Abstract Adoptive T cell therapy is a viable treatment for cancer patients and optimally requires participation of CD4 T cells. Here, we assessed the therapeutic effects of adoptively transferred autologous MUC1 peptide-stimulated CD4+ effector cells in patients with ovarian cancer. Using MUC1 peptide and IL-2 for ex vivo CD4+/Th1 effector cell generation, we show that 3 monthly treatment cycles of T cell restimulation and intraperitoneal re-infusion modulated T cell mediated immune responses that correlated with diminished serum CA125 tumor marker levels and enhanced patient survival. One patient remains disease free, another patient survived long-term for nearly 18 months with recurrent disease and two patients expired within 3-5 months following final infusion. Long term survivors showed elevated levels of systemic CD3/CD4/CD25+ and CD3/CD4/CD25- T cells when compared to that of pre-treatment levels and similarly treated short-term survivors. Such cells co-expressed different levels of "Inducible" Tr1 (CD4/CD25-/FoxP3-/IL-10+) and "Natural" (CD4/CD25+/FoxP3+) TReg cell ratios that further correlated with disease-free survival.
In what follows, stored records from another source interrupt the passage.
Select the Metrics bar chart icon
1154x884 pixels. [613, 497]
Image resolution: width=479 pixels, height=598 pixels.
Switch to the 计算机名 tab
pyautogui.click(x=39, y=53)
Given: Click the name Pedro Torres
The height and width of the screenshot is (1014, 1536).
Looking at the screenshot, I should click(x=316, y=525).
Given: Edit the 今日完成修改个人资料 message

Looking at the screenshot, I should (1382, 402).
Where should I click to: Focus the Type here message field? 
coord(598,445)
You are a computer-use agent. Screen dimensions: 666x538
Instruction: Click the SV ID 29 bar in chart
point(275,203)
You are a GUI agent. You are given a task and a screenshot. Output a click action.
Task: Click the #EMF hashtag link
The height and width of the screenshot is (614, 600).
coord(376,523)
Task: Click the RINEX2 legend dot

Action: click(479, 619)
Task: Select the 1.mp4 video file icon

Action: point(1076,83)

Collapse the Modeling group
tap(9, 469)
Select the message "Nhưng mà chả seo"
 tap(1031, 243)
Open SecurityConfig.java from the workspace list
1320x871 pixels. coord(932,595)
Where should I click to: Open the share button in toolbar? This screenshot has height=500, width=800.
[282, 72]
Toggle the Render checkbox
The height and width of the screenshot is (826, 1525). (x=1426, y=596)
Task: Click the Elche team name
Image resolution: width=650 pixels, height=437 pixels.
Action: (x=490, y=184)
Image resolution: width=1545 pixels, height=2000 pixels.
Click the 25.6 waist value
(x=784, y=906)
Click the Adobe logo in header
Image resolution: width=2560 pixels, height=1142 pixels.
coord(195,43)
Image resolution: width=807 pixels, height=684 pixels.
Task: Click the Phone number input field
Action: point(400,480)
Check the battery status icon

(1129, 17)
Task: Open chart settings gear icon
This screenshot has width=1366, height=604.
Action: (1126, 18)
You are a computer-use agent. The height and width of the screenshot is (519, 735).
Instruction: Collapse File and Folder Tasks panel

These patients showed elevated levels of Th1 cells and MUC1-specific T cells expressing chemokine receptors associated with T cell differentiation/memory. This suggests that MUC1-stimulated CD4 T cells induce differential levels and proportions of systemic TReg subpopulations that influence long term tumor immunity in such patients following treatment.